Les deux autres algorithmes, la Retransmission rapide et la
Récupération rapide, sont décrits dans la section 3.2. Tous les deux
reposent sur les accusés de réception dupliqués. Ceux-ci (définis
formellement en section 2) sont des accusés de réception pour des
données qui ont déjà fait l'objet d'un tel accusé. Notre RFC 5681 recommande que le TCP récepteur envoie un accusé de
réception immédiatement lorsqu'il reçoit des données qui ne sont pas
dans l'ordre des numéros de séquence (fonction
__tcp_ack_snd_check
dans
net/ipv4/tcp_input.c
). Cet accusé, considéré
comme « dupliqué », permet à l'envoyeur de voir tout de suite que des
données ont probablement été perdues (rappelez-vous que les accusés de
réception, pour TCP, indiquent simplement le rang du dernier octet
reçu avec succès, pas une plage ; les données hors-séquence ne
suscitent normalement pas d'accusé de réception immédiat, TCP attend
plutôt que les données manquantes arrivent).
La Retransmission rapide est utilisée lorsque TCP reçoit des accusés de réception dupliqués. Dans ce cas, TCP doit retransmettre tout de suite les données non encore acceptées par son pair, sans attendre que le délai de garde expire. La Récupération rapide consiste à ne pas utiliser le Démarrage en douceur lorsqu'on détecte des accusés de réception dupliqués. Elle a fait depuis l'objet de perfectionnements, décrits plus longuement dans le RFC 6582.
Après ces quatre algorithmes à utiliser, le RFC, dans sa section 4.1,
couvre aussi le problème du redémarrage des sessions qui ont été
longtemps inactives. Dans ce cas, TCP ne peut plus compter sur
l'arrivée des accusés de réception pour calibrer le réseau (tous les
ACK
sont arrivés depuis longtemps) et son calcul de la fenêtre de
congestion peut être désormais dépassé. Il risque donc d'envoyer un
brusque flux de données. Le RFC recommande donc une variante du
Démarrage en douceur, lorsque la session a été inactive pendant
longtemps.
La section 4.2 revient sur le problème de l'envoi des accusés de
réception. Le RFC 1122 (dans sa section 4.2.3.2) spécifie un algorithme
pour cet envoi, dont le principe de base est d'attendre un peu avant
d'envoyer l'ACK
(dans l'espoir que d'autres
données arriveront, permettant de se contenter d'un seul
ACK
), mais sans attendre trop pour éviter que
l'émetteur ne s'impatiente et ne réemette. Notre RFC 5681
précise simplement les règles (ambigües) du RFC 1122.

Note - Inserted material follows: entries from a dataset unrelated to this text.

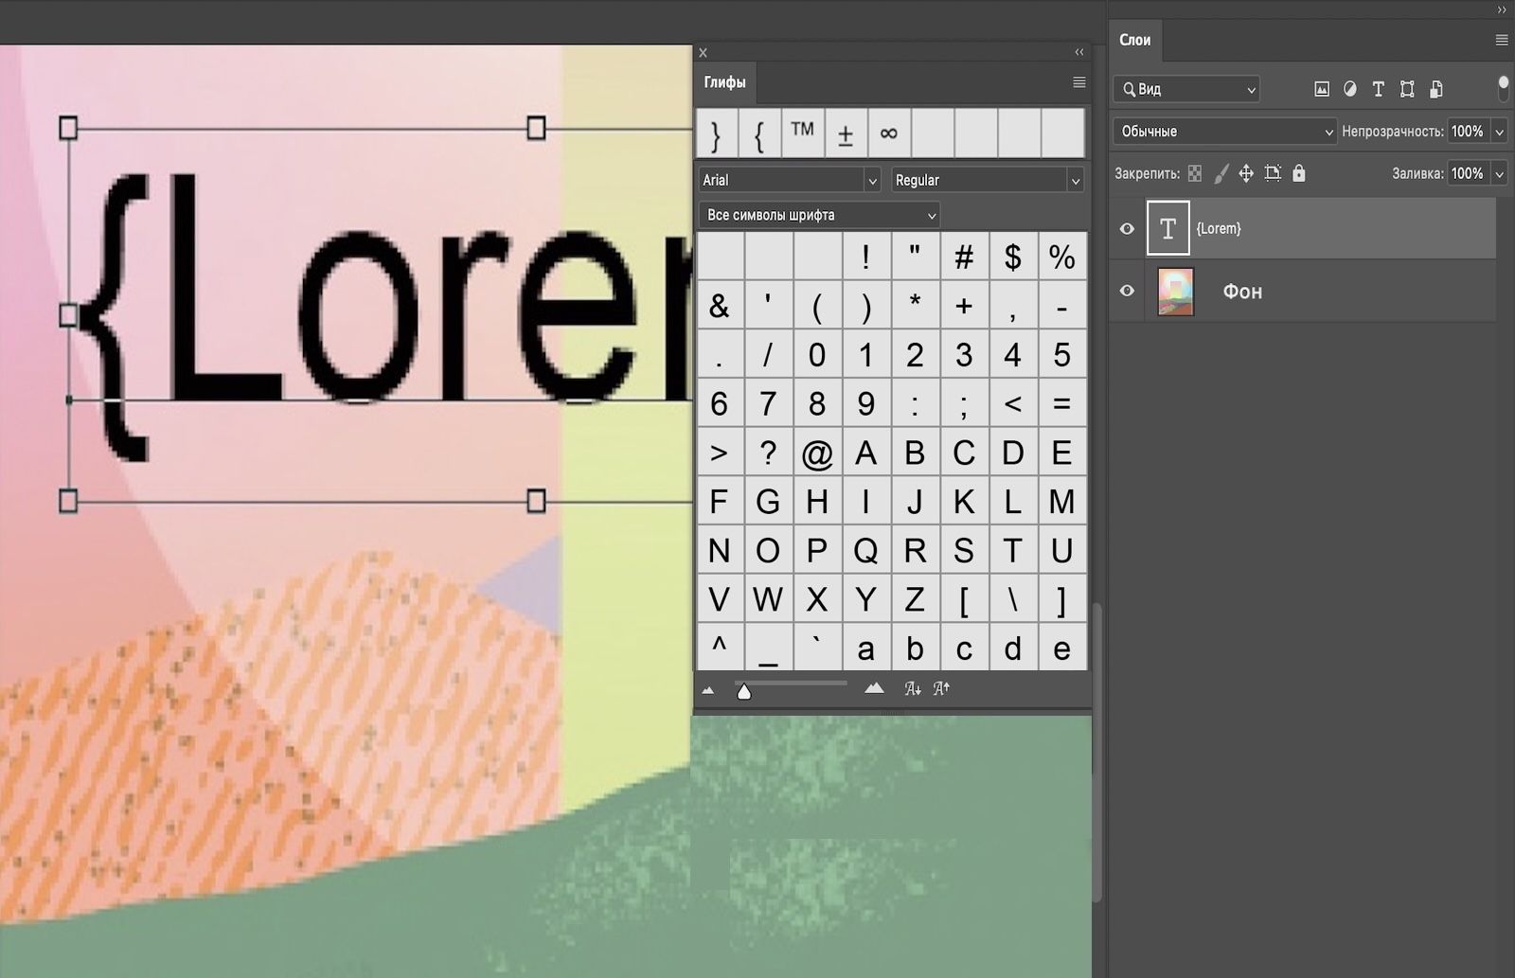Filter layers to show adjustment layers
Screen dimensions: 1515x978
[x=1348, y=89]
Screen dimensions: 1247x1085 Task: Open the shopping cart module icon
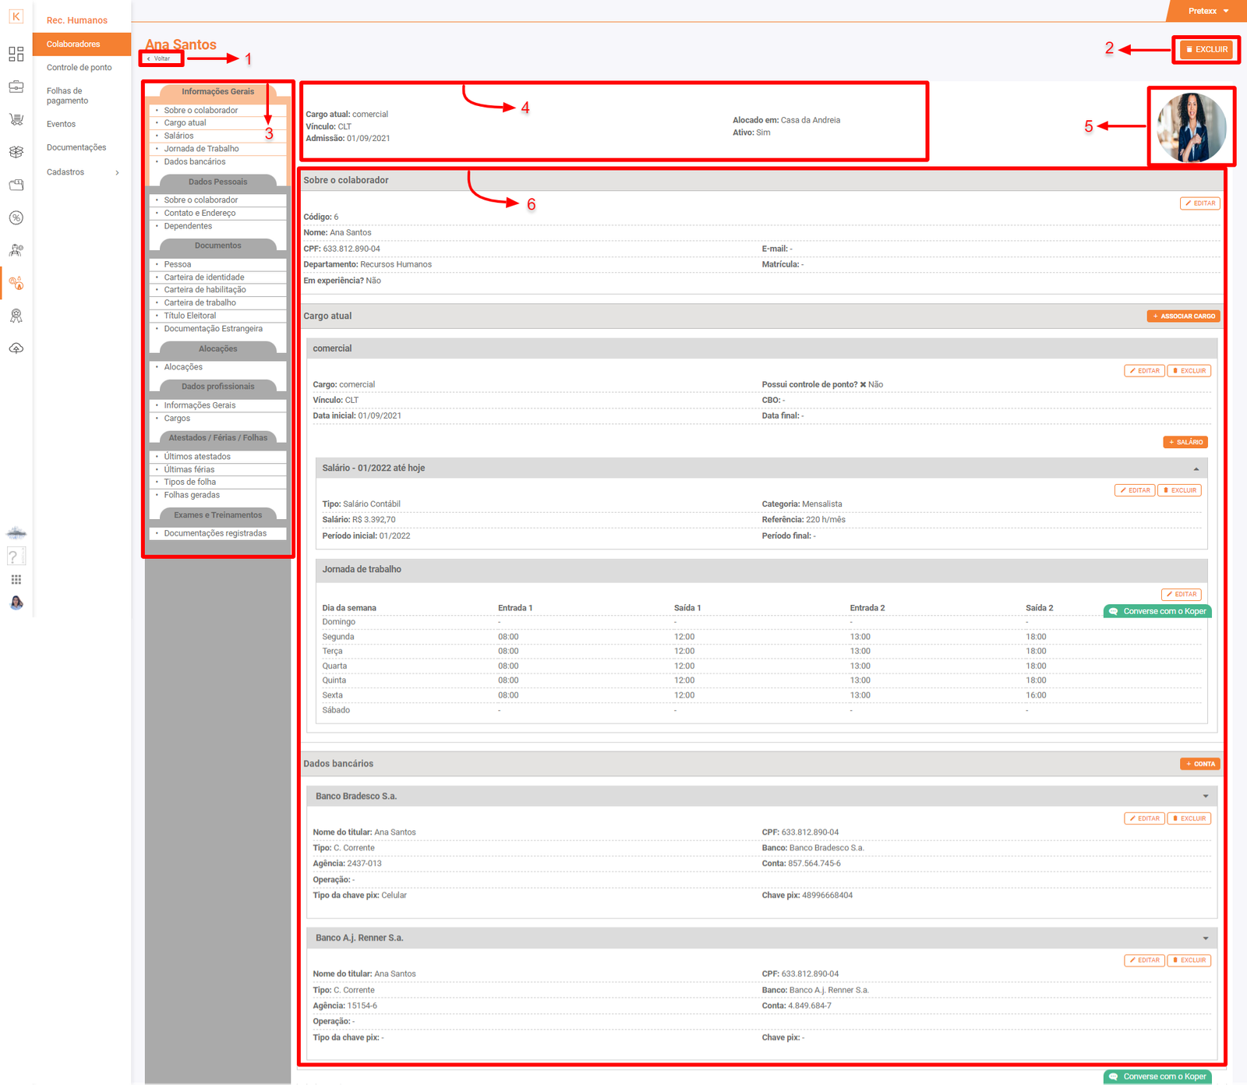(x=16, y=119)
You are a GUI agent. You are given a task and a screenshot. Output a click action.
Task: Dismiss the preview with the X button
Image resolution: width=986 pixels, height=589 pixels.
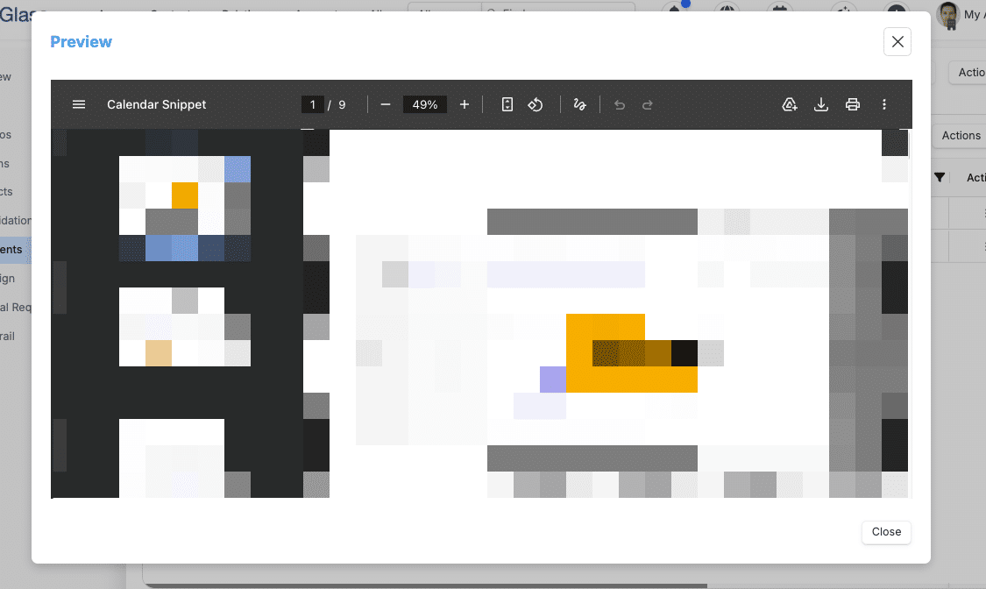pyautogui.click(x=897, y=41)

En prime de la Retransmission rapide et du Redémarrage rapide,
certains algorithmes ont été proposés et parfois déployés, pour
récupérer des pertes de données. La section 4.3 les énumère, sans
forcément prendre position sur leur opportunité. Certains,
comme celui du RFC 3517, dépendent de l'option
SACK
(Selective Acknowledgment)
du RFC 2018, d'autres, comme celui
du RFC 3782 n'en dépendent pas.
Il est important de noter que le bon fonctionnement de l'Internet dépend de la mise en œuvre correcte de tous ces principes, par chaque implémentation de TCP. Deux machines « inciviles » qui désireraient envoyer le plus de données possibles, et tant pis pour la congestion, peuvent techniquement le faire (section 5, consacrée à la sécurité). C'est un des aspects les plus étonnants de l'Internet que peu de vendeurs aient eu l'idée de promouvoir un TCP « optimisé », c'est-à-dire égoïste. On trouve toutefois des cas limites comme Fast TCP.
Enfin, les changements par rapport au RFC 2581 sont présentés dans la section 7. Les principaux sont :
(Je trouve personnellement que le RFC 2001 était le plus clair de tous et que la précision des mises à jour suivantes a plutôt brouillé les explications.)